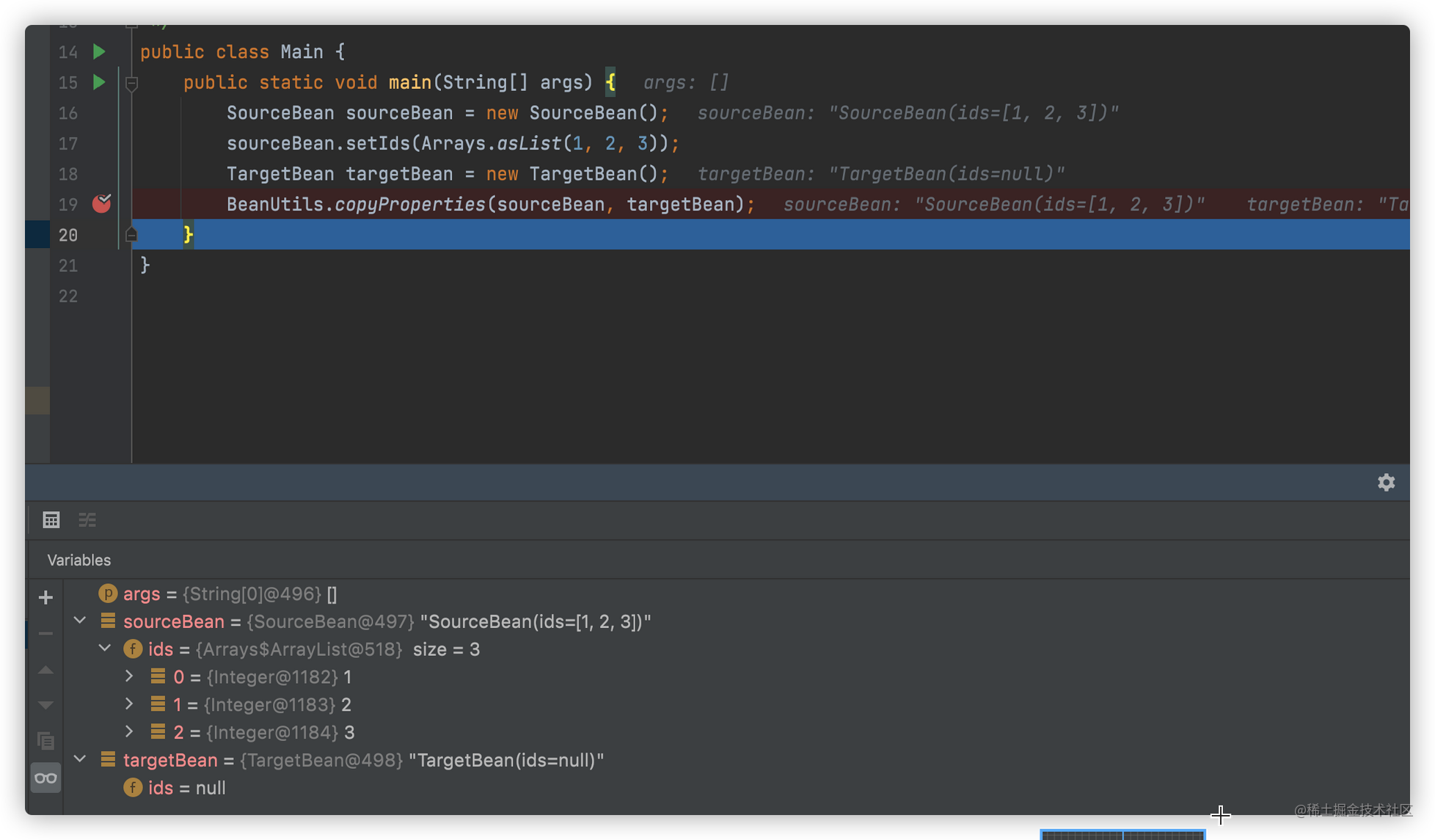Select the Variables tab label

click(79, 560)
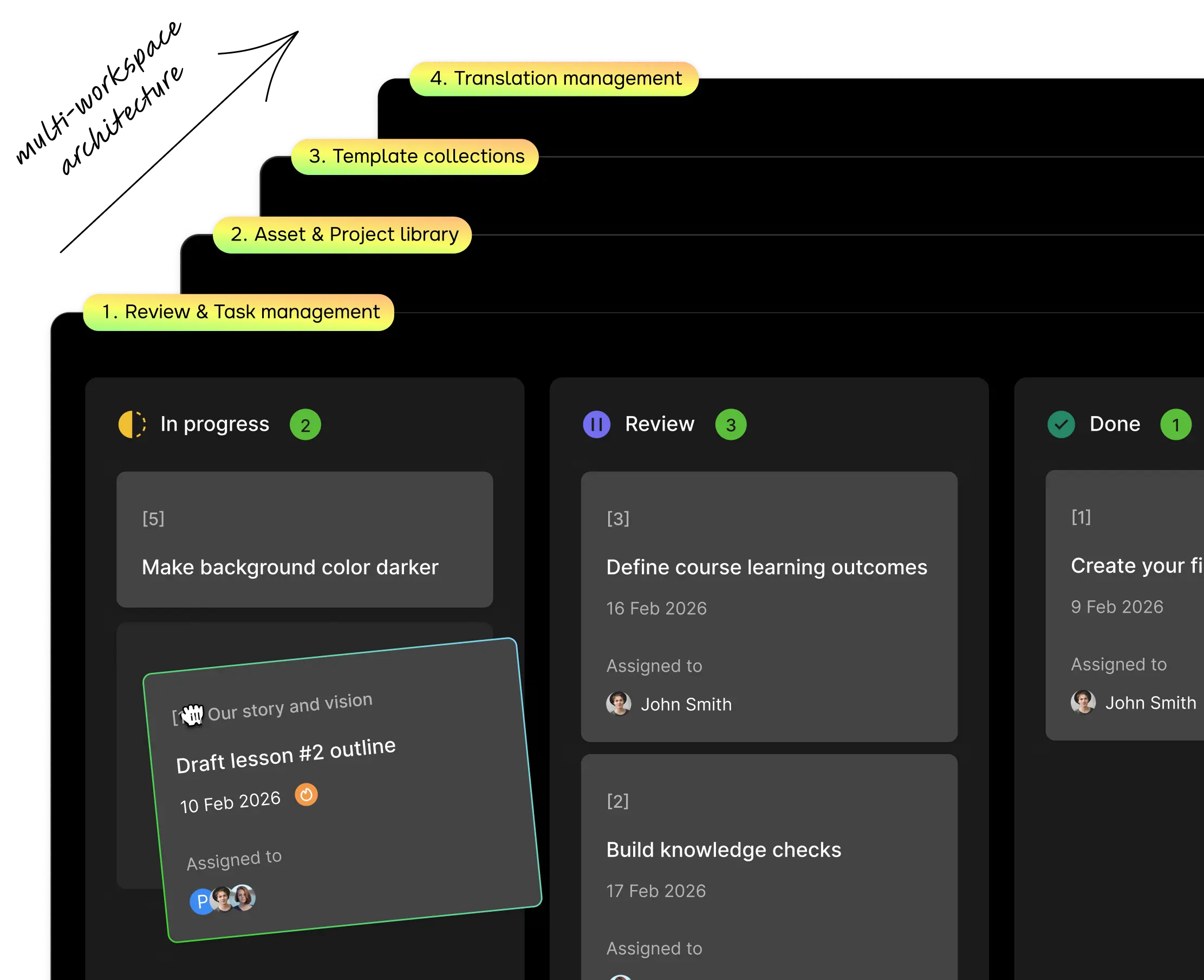Image resolution: width=1204 pixels, height=980 pixels.
Task: Switch to Template collections tab
Action: 415,157
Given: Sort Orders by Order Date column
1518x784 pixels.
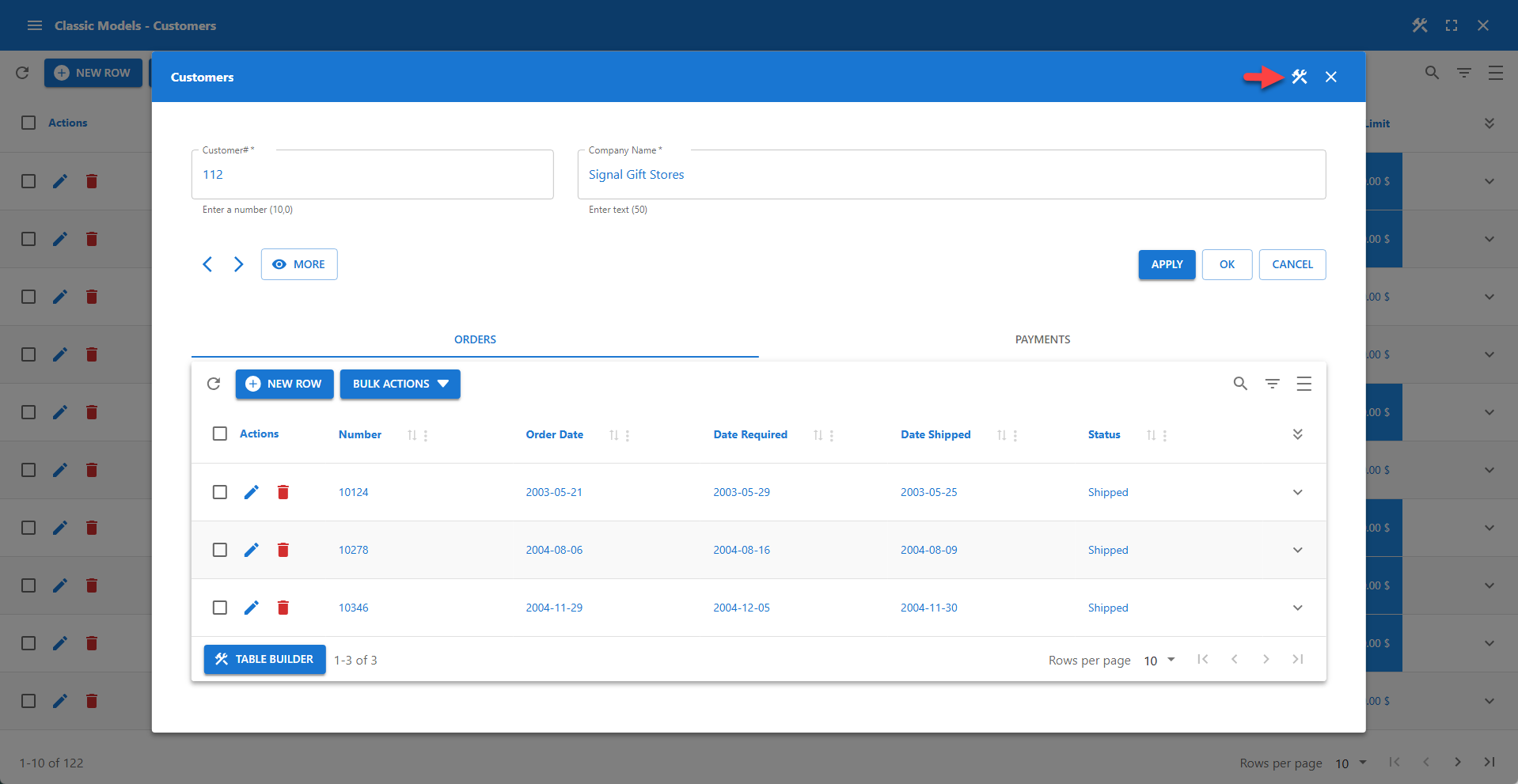Looking at the screenshot, I should point(617,434).
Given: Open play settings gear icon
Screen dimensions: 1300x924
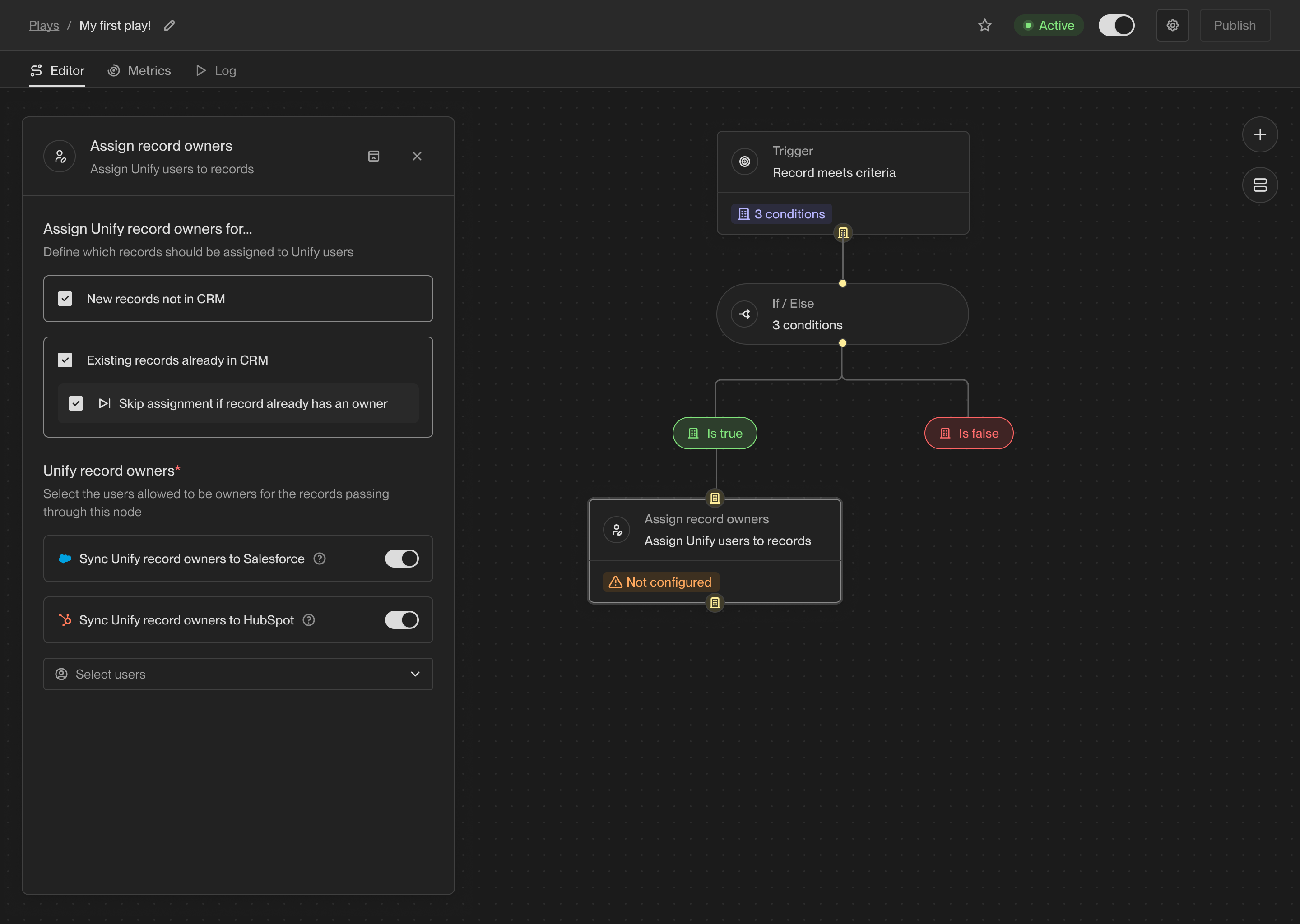Looking at the screenshot, I should (1172, 26).
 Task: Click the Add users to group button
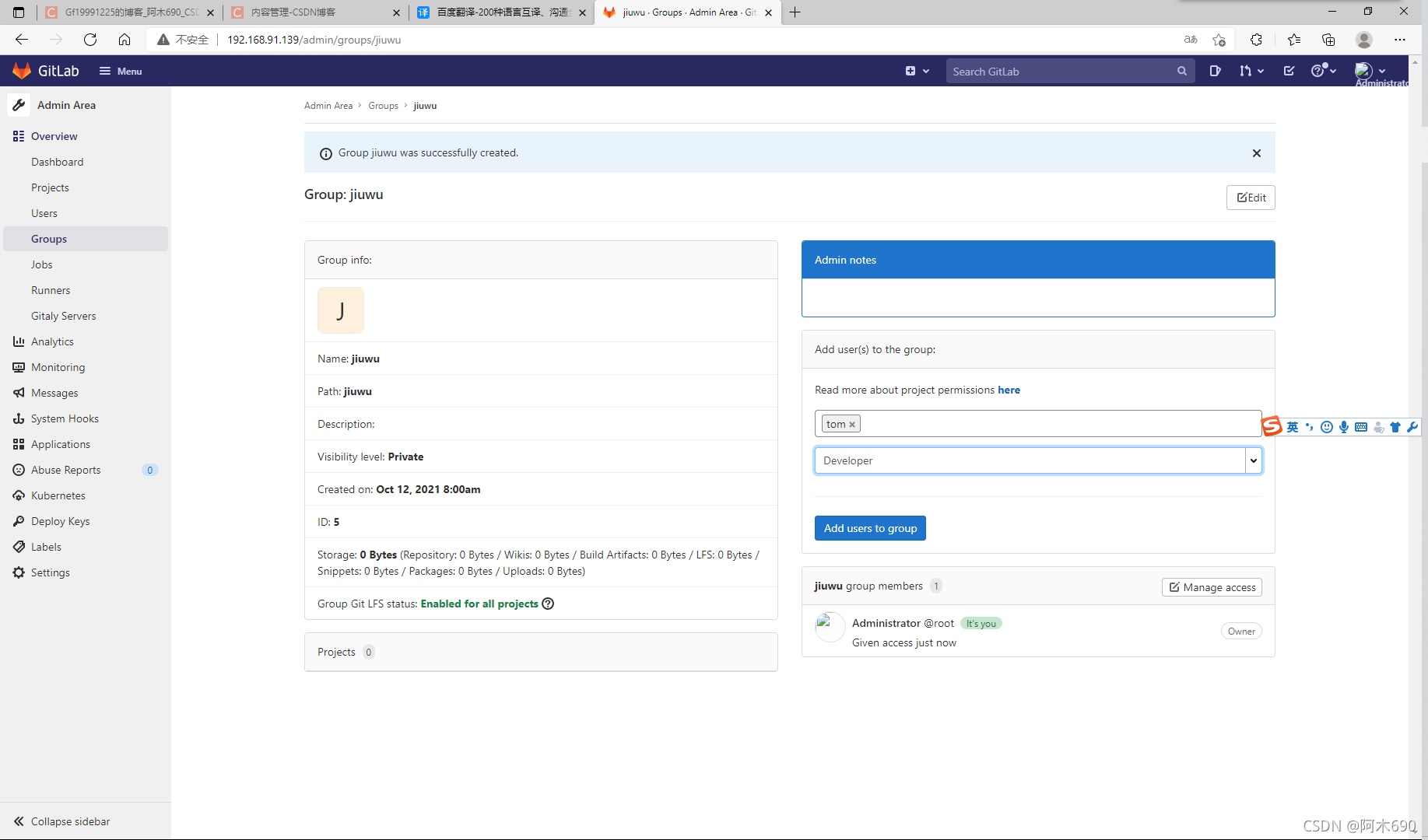coord(869,528)
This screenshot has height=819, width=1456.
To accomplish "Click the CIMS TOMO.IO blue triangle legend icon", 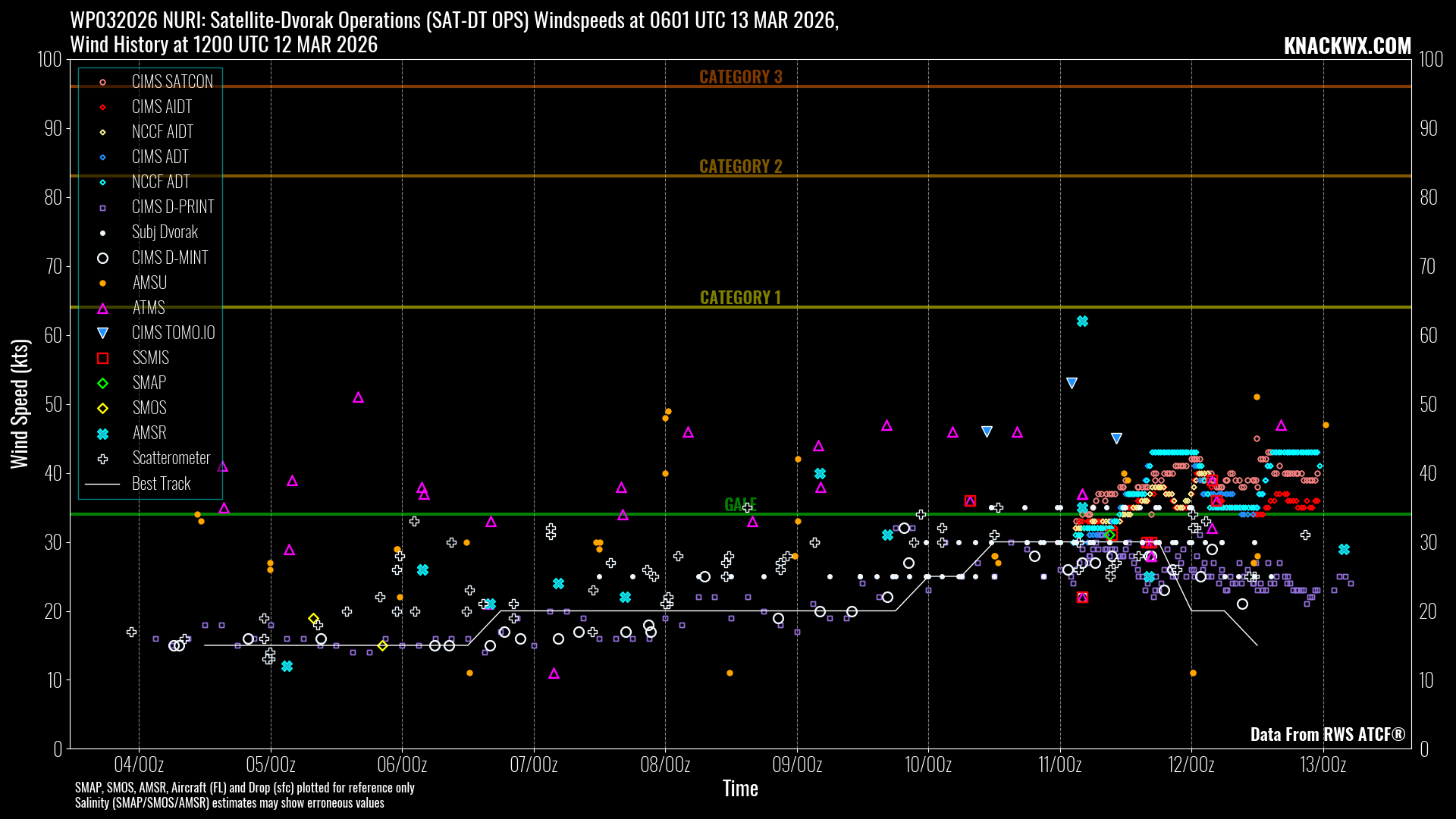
■ ■ ■ ■ ■
* [PROBLEM]
Using the entries, count how many lines contain the string "Given". Write only the number.

* [RESULT]
2